Structural variants (SVs) that disrupt topologically associating domains can cause disease by rewiring enhancer-promoter interactions. Duplications involving GPR101 are known to cause X-linked acrogigantism (X-LAG) through ectopic GPR101 expression, but not all of these duplications are pathogenic. This presents a diagnostic challenge, especially in the prenatal setting. We evaluated POSTRE, a tool that predicts the regulatory impact of SVs, to distinguish pathogenic from benign GPR101 duplications. We analyzed seven non-pathogenic duplications and 27 known X-LAG-associated duplications. To enable predictions in an X-LAG-relevant tissue, enhancer maps built using H3K27ac ChIP-seq, ATAC-seq, and RNA-seq data derived from human anterior pituitary samples (NIH research protocol 97-CH-0076, Clinicaltrials.gov Identifier NCT00001595, submitted on 11 March 1999) were integrated into POSTRE. POSTRE correctly classified all 34 duplications as benign or pathogenic. In addition, one X-LAG case with mild clinical features (i.e. severe growth hormone hypersecretion without pituitary tumorigenesis) was found to include only 2/5 VGLL1 enhancers, whereas all typical X-LAG cases had ≥4 enhancers duplicated.

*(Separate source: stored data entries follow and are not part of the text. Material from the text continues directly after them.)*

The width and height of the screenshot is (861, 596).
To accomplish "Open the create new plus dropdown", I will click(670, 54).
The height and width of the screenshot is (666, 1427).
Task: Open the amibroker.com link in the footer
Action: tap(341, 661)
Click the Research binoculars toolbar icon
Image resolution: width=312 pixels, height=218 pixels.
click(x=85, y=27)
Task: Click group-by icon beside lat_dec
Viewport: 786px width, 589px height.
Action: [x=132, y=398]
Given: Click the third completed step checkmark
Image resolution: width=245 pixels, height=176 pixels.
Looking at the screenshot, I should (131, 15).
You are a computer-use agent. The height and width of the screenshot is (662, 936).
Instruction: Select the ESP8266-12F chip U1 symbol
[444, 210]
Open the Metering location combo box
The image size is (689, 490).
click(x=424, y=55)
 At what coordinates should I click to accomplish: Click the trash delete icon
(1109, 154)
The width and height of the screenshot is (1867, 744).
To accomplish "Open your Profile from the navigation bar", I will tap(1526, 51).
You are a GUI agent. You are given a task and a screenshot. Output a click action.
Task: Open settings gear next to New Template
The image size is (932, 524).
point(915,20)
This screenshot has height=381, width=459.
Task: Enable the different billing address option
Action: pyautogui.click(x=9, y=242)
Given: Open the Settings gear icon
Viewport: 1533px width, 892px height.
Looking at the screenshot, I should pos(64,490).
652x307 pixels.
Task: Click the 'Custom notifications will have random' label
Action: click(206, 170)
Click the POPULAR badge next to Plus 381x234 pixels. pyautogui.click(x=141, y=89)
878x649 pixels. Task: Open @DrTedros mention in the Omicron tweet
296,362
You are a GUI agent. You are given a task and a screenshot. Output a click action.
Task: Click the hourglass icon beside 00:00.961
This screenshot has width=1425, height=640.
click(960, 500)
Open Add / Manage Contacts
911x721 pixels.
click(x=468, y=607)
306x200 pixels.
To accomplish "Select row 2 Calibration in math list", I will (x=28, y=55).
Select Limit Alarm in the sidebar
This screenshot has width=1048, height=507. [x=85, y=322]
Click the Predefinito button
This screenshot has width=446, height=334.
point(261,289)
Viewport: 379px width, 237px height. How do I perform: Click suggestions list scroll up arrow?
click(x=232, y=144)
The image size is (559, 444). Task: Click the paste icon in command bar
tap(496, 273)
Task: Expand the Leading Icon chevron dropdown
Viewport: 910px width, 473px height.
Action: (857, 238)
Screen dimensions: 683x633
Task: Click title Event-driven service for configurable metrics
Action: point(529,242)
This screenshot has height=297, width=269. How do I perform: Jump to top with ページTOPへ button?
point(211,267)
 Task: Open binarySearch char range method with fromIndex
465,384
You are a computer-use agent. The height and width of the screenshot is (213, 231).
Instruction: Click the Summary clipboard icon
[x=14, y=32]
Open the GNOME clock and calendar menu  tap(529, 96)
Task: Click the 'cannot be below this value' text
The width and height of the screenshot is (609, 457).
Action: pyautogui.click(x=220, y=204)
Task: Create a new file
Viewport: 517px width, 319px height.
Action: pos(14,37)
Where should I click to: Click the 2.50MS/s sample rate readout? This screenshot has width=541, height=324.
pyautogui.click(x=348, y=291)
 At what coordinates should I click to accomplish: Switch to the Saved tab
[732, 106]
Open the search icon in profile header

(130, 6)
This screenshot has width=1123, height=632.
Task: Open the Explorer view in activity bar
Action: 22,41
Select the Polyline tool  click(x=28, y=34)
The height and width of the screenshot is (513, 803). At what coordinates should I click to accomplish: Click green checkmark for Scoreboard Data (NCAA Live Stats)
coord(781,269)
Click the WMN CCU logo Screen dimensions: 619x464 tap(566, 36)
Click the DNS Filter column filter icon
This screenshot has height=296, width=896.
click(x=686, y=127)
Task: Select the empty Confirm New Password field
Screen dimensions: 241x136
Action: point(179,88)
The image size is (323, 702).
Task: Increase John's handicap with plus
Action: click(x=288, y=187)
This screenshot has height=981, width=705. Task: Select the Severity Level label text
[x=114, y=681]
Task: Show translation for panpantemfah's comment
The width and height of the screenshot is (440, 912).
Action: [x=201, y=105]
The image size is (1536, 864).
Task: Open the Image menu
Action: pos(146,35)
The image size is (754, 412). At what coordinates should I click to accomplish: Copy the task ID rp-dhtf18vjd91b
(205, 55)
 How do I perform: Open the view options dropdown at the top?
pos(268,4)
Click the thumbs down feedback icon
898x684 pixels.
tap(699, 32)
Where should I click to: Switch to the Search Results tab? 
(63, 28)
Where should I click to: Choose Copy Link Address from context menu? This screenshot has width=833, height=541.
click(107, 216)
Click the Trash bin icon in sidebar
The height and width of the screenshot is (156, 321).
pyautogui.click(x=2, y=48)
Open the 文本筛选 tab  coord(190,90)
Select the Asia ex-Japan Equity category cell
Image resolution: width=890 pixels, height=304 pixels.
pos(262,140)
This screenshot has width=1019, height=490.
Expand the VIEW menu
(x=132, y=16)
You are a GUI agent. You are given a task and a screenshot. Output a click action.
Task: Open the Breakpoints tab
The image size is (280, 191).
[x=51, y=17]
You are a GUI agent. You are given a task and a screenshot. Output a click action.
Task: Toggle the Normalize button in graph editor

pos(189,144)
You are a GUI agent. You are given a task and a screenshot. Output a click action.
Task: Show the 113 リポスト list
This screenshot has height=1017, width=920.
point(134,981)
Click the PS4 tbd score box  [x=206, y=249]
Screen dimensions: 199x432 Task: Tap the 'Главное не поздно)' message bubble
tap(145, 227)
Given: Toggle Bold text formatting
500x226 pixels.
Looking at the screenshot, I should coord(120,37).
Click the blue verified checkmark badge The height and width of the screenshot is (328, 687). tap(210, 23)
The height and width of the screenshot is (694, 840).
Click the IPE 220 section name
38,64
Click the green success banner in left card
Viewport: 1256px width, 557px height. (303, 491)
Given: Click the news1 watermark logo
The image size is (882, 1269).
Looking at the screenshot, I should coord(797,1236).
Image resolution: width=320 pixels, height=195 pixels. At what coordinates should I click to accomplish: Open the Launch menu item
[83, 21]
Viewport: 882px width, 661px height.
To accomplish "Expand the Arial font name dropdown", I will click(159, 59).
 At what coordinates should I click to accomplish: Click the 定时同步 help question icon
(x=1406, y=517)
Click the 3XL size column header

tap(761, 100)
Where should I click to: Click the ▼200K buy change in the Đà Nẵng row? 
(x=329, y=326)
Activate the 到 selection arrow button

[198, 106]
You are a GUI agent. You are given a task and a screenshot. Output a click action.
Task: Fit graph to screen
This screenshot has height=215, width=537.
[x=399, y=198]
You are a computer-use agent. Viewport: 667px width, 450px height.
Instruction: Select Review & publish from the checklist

This suggests that partial enhancer hijacking at VGLL1 could explain the different clinical features in this individual. These findings support the utility of POSTRE to support diagnostic pipelines when interpreting SVs affecting chromatin architecture in pituitary disease and highlight its potential to reduce uncertainty in genetic counseling without requiring chromatin conformation capture assays.